11.890.149 euro: è la cifra che nella riunione del 3 luglio scorso il Comitato Cei per gli interventi caritativi a favore del Terzo Mondo ha stanziato, per finanziare i 60 progetti di sviluppo approvati. In particolare, 6.090.221 euro saranno destinati a 30 progetti in Africa; 1.808.346 euro finanzieranno 12 progetti in America Latina; 14 i progetti approvati in Asia, a cui andranno 3.248.102 euro; 212.598 euro per 2 progetti in Medio Oriente; 530.882 euro, infine, per 2 progetti in Est Europa.

Due tra i progetti più significativi sono in Africa. Uno in Nigeria, nella diocesi di Maiduguri, e negli stati del Borno e Adamawa. Il Servizio dei Gesuiti per i rifugiati collaborerà con le autorità locali per fornire corsi personalizzati di formazione degli insegnanti agli educatori, che a loro volta utilizzeranno le competenze acquisite in aula per migliorare la qualità dell’istruzione del sistema scolastico pubblico. Questi insegnanti saranno poi impiegati per realizzare un programma di apprendimento accelerato dopo la scuola, che si rivolge sia ai bambini che frequentano le scuole sia a quelli che le hanno lasciate. In Angola, nella diocesi di Benguela, le Piccole Suore della Divina Provvidenza costruiranno ed equipaggeranno un centro sociale e allestiranno un posto medico con laboratorio di analisi. Il centro sociale, di circa 300 mq, comprenderà un area per recupero disabili fisici e mentali, fisioterapia e laboratori; uno spazio per la formazione inclusiva (alfabetizzazione, formazione professionale, socializzazione). Il presidio medico, già esistente, necessita di ristrutturazione e si arricchirà di un day-hospital per vaccinazioni e per la somministrazione di terapie, che potrà accogliere 120 pazienti.

In Medio Oriente, in particolare in Egitto, le Suore Francescane Missionarie del Cuore Immacolato di Maria hanno una scuola a Beni Suef, che accoglie bambini dalla materna fino alle medie. La scuola è aperta a tutti, cristiani e musulmani, e nel 2013, nel corso della primavera araba, è stata distrutta e incendiata dai terroristi. La ricostruzione, prontamente avviata, si era interrotta per mancanza di fondi ma ora potrà finalmente essere portata a termine.

Tra i progetti che riguardano il Sudamerica, in Argentina, a Buenos Aires, verrà finanziata la ristrutturazione di una scuola di cucina, con annesso ristorante, destinata alle donne più povere. L’iniziativa, voluta dalle Figlie del Divin Salvatore, ha sede in un edificio storico del centro di Buenos Aires che necessita di una serie di restauri e adattamenti per tornare operativo. In Perù invece si interverrà a beneficio della comunità agricola di Palermo e Rio Salado, dove circa 1.200 persone vivono su un altopiano tra i quattro e i cinquemila metri di altitudine: impossibile rete elettrica, fognaria e acqua potabile, nessun mezzo di trasporto pubblico, denutrizione e gravi infermità, elevata mortalità materno-infantile, inadeguata alimentazione. Verranno realizzate latrine, cucine, sistemi di aereazione e illuminazione delle abitazioni, verranno insegnate pratiche lavorative agricole e di allevamento ed effettuata la costruzione di moduli per allevamento di porcellini d’india e orti biologici familiari.

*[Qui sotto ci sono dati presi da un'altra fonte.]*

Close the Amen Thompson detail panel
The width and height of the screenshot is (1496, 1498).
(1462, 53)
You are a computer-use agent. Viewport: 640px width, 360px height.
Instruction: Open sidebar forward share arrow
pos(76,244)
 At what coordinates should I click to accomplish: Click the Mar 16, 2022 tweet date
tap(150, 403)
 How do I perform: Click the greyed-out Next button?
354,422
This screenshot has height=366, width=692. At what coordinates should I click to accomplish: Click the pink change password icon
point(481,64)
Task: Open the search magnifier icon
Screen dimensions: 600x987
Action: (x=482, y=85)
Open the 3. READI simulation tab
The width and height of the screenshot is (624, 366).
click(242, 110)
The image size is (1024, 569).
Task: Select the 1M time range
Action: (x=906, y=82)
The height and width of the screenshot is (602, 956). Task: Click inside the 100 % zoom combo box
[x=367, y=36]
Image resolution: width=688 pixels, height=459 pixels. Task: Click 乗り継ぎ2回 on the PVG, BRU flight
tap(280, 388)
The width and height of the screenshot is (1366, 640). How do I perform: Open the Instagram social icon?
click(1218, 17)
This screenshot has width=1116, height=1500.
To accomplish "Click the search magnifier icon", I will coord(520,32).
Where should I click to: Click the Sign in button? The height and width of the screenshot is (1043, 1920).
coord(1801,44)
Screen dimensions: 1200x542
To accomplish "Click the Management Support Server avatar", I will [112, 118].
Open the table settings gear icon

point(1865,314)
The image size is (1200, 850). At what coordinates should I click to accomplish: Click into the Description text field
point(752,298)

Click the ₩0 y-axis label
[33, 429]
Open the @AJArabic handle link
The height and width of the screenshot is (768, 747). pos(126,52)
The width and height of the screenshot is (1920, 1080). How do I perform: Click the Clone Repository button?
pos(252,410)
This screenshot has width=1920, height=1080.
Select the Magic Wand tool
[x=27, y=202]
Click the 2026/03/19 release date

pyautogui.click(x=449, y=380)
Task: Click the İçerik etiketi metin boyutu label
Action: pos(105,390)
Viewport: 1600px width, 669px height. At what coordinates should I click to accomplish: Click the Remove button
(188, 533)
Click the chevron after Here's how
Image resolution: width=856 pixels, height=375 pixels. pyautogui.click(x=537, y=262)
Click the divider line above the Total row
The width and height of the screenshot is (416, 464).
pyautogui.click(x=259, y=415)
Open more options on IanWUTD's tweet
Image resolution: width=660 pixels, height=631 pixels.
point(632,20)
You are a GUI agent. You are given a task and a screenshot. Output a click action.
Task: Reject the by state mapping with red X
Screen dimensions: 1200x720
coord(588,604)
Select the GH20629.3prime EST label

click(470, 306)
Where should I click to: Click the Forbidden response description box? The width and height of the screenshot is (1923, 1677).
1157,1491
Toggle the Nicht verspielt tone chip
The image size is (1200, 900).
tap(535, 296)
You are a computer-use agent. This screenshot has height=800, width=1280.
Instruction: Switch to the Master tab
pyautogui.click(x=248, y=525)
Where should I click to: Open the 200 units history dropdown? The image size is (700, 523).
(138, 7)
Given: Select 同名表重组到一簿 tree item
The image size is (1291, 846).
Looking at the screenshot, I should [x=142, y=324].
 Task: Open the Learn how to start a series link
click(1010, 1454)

Infine, due progetti saranno realizzati in Asia. In Sri Lanka l’arcidiocesi di Colombo creerà una scuola di musica e arti per la riabilitazione dei ragazzini di Negombo, traumatizzati a seguito degli attentati che la comunità ha subito nella primavera del 2019. A Timor Est, infine, le suore Canossiane costruiranno un centro di formazione professionale e dormitorio all’Isola di Atauro, per dare una risposta concreta alla difficoltà di inserirsi nel mondo del lavoro per i giovani, a causa dell’assenza delle necessarie competenze e professionalità.